Description
A comforting and hearty Country Harvest Root Vegetable Soup featuring a blend of potatoes, sweet potatoes, carrots, parsnip, and celeriac, seasoned with curry powder and thyme, simmered to perfection, and finished with a creamy texture. Perfect for chilly days, served with warm crusty bread and garnished with fresh parsley.
Ingredients
Scale
Base Ingredients
- 2 tbsp extra virgin olive oil
- 1 tbsp (15g) unsalted butter
- 1 onion, chopped into large dice
- 3 garlic cloves, chopped
- 1 tbsp curry powder
- 1 tsp dried thyme leaves
Vegetables
- 1 large potato (~300g/10oz), peeled, cut into 2.5cm/1″ cubes
- 1 medium sweet potato (350g/12oz), peeled, cut into 2.5cm/1″ cubes
- 2 medium carrots, peeled, cut into 1.5cm/0.5″ pieces
- 1 small/medium parsnip (150g/5oz), peeled, cut into 1.5cm/0.5″ pieces
- 1 small celeriac (600g/1.2 lb), peeled, cut into 1.5cm/0.5″ pieces (~2 heaped cups)
Liquids and Seasoning
- 1 1/2 litre (6 cups) water
- 2 tsp cooking salt/kosher salt (halve for table salt)
- 1/2 tsp black pepper
- 1/2 cup thickened cream (heavy cream or regular), plus extra for garnish
Garnish and Serving
- Warm crusty bread
- Parsley, finely chopped
- Pinch extra curry powder
- Pinch black pepper
Instructions
- Sauté: Put the olive oil and butter in a large heavy-based pot over medium-high heat. Once the butter is melted, add the chopped onion and garlic, cooking for 2 minutes until the onion softens but does not brown, to release their flavors.
- Cook Vegetables with Spices: Add the cubed root vegetables, dried thyme, and curry powder to the pot. Cook for 3 minutes, stirring regularly, until the vegetables start to soften on the outside and the spices are fragrant.
- Simmer: Turn the stove heat up to high. Pour in the water and add salt and black pepper. Stir the mixture and wait until it reaches a rapid simmer. Then reduce heat to medium-high and simmer without a lid for 15 minutes or until all the vegetables are tender when tested with a knife.

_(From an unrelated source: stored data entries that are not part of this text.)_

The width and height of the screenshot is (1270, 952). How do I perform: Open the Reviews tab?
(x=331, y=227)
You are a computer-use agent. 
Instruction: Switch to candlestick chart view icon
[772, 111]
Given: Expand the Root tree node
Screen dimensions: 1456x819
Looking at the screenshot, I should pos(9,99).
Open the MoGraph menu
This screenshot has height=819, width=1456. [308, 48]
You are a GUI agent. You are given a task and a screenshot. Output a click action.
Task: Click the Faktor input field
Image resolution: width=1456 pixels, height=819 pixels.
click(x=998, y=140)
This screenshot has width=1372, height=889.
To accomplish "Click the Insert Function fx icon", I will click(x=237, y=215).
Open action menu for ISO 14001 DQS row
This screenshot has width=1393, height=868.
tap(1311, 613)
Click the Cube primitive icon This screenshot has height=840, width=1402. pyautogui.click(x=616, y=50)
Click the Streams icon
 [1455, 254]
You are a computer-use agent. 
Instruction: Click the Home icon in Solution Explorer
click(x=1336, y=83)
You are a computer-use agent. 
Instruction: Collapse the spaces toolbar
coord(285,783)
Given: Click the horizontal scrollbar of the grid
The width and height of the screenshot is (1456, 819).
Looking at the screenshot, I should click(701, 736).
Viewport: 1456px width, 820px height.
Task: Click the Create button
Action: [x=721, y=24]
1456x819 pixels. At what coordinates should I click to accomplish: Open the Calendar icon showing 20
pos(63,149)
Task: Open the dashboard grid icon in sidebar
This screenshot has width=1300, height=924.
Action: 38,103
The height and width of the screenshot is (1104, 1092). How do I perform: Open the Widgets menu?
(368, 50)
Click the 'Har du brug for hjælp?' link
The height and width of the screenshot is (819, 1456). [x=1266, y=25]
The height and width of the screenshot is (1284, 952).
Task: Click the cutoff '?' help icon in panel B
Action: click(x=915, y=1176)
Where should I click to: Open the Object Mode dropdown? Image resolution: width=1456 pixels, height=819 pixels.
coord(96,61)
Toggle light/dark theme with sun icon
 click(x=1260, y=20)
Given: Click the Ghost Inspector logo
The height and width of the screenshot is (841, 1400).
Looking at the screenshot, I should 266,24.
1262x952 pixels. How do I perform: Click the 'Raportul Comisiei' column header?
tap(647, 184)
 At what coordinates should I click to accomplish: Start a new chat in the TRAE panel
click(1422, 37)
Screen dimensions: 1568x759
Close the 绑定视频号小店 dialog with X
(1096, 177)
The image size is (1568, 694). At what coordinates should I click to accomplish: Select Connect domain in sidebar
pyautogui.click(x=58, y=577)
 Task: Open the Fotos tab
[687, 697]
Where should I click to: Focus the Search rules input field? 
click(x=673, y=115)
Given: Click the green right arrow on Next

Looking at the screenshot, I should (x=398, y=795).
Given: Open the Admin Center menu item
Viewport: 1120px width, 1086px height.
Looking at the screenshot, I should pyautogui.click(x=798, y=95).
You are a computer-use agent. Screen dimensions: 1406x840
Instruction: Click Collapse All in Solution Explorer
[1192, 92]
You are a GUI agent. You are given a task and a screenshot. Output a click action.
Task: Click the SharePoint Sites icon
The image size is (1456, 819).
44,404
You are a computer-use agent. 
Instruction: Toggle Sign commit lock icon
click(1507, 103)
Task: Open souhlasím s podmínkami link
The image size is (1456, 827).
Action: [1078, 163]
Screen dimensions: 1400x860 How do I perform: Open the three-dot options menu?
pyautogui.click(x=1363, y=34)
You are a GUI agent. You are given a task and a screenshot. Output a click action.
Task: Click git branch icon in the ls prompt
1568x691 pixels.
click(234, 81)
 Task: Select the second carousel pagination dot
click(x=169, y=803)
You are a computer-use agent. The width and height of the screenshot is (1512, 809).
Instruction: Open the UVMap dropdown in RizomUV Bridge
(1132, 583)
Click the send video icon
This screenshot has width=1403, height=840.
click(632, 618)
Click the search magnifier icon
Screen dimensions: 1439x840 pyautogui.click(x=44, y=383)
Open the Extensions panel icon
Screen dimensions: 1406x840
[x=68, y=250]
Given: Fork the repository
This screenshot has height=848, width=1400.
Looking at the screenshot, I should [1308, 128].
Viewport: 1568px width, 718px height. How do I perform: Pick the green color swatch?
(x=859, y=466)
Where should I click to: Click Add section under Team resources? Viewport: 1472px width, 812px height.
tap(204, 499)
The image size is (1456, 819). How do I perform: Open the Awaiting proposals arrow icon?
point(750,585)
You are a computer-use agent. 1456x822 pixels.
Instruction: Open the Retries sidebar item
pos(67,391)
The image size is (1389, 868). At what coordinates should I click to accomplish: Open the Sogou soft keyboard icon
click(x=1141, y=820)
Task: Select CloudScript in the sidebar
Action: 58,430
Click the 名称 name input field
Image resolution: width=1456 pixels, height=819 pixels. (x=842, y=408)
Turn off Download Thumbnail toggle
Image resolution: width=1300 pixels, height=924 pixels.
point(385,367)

- Add Cream: Stir in the thickened cream and allow the soup to simmer gently for another minute to incorporate the cream fully and enrich the flavor.
- Blend: Remove the pot from heat. Using a stick blender, blend the soup directly in the pot until smooth and creamy. Adjust the consistency by adding water if too thick, and season with extra salt, pepper, or cream according to taste.
- Serve: Ladle the soup into bowls. Drizzle with extra cream, and sprinkle with a pinch of curry powder, freshly chopped parsley, and black pepper for garnish. Serve accompanied by warm crusty bread for dipping.
Notes
- Use a good-quality curry powder to enhance the flavor; Clive’s curry powder is recommended but any brand will work.
- Dried thyme adds an earthy aroma; substitute with fresh thyme if preferred but use less.
- Thickened cream can be heavy or regular; adjust amount for creaminess.
- Check vegetable tenderness with a knife before blending to ensure smooth texture.
- A stick blender is preferred for ease, but a regular blender may be used in batches.